Я постучал в дверь. Бабушка повернулась, но не перестала тереть колено. Я показал бутылку вина. Она улыбнулась наполовину беззубым ртом, но ничего не сказала.
- Я вино принес, - открывая дверь, сказал я.
- Очень хорошо, - сказала она. - Возьми там стаканы, на столе. У меня уже колени под вечер болят. Не хочу вставать.
- Конечно, - я зашел в комнату. Пахло чуть забродившими яблоками, пахло одеждой, которая долго лежала в шкафу, пахло карвалолом. Она следила за мной все с той же улыбкой. Я не понимал, кого она во мне видит. Врать настолько, чтобы сыграть ее супруга, я не мог. Я выбрал нейтральную позицию. Решил, что буду говорит мало, пусть она сама даст знать, кто я сейчас. - Столько хватит? - спросил я, наливая вино.

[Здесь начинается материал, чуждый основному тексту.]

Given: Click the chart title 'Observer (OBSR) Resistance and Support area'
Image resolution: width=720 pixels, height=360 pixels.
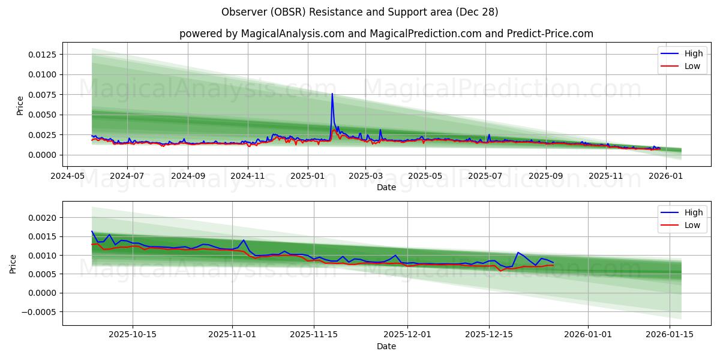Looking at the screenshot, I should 359,12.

- Да, да. Мне теперь много нельзя.
Я дал ей граненый стакан, наполненный на треть. Налил себе столько же и сел напротив нее в кресло. Ножки скрипнули под моим весом. Я ощутил четкое углубление, когда садился. В домике бабуши была жарко. Показалось, что кресло хранило чье-то тепло, будто там кто-то сидел до меня. Она и сидела, тут же успокоил я сам себя, кому там еще сидеть? На полу, возле правой передней ножки лежала горка пепла. Я, конечно, не Шерлок Холмс и монографии по пеплу не то что не писал, но и не читал, но в комнате пахло чем угодно, но не сигаретами. Мог ли там сохранится пепел со счастливых времен, я не знал.
- Да, - подхватила она мой взгляд. - Пол помыть бы, да уже спина не позволит. Мне бы швабру, вот из той комнаты. Только она высоко, мне не достать.

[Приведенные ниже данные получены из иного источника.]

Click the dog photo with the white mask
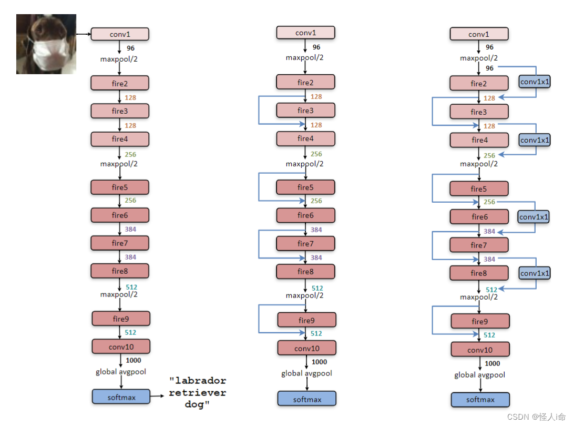click(46, 44)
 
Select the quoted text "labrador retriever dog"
click(198, 392)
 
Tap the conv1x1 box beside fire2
click(535, 82)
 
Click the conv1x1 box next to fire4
click(535, 140)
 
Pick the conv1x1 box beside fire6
click(534, 216)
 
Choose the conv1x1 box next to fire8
click(535, 273)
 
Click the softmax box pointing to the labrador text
click(121, 397)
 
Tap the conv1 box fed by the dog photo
click(120, 34)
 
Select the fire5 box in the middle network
click(305, 187)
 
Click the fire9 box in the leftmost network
click(121, 319)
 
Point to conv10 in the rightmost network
click(480, 350)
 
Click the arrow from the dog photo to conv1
click(84, 34)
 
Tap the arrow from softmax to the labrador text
click(158, 397)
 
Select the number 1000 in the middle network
click(319, 362)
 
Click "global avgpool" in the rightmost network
click(479, 375)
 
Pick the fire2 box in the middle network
click(305, 82)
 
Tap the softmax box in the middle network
click(307, 399)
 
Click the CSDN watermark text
click(536, 417)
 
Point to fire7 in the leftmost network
click(120, 243)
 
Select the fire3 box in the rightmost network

- Так я достану, - сказал я.
Та комната, за ковром, была некогда кухней. Внешние стены смотрели на участок широкими окнами, закрытыми катарактами из пыли и паутины. Теперь там кругом лежали горы одежды, обувь, какая-то битая посуда, сломанная мебель: шкафы без дверей, тумбы, без крышек. Вокруг одной из таких гор, змеей обвился душевой шланг. Наверху же, как меч в камне, торчала швабра. Я подпрыгнул и зацепил ее рукой и чуть не попал под завал из вельветовых брюк, старого платья и стопки книг. Я отскочил, вещи разлетелись по полу, что нисколько не изменило вида комнаты.
- Живой? - крикнула бабушка.
- Живой.
Я вышел к ней со шваброй в руке. Только на свету я увидел, что к краю швабры прицепилась какая-то крохотная серая, некогда белая, футболка, которая принадлежала некой pretty girl, судя по надписи.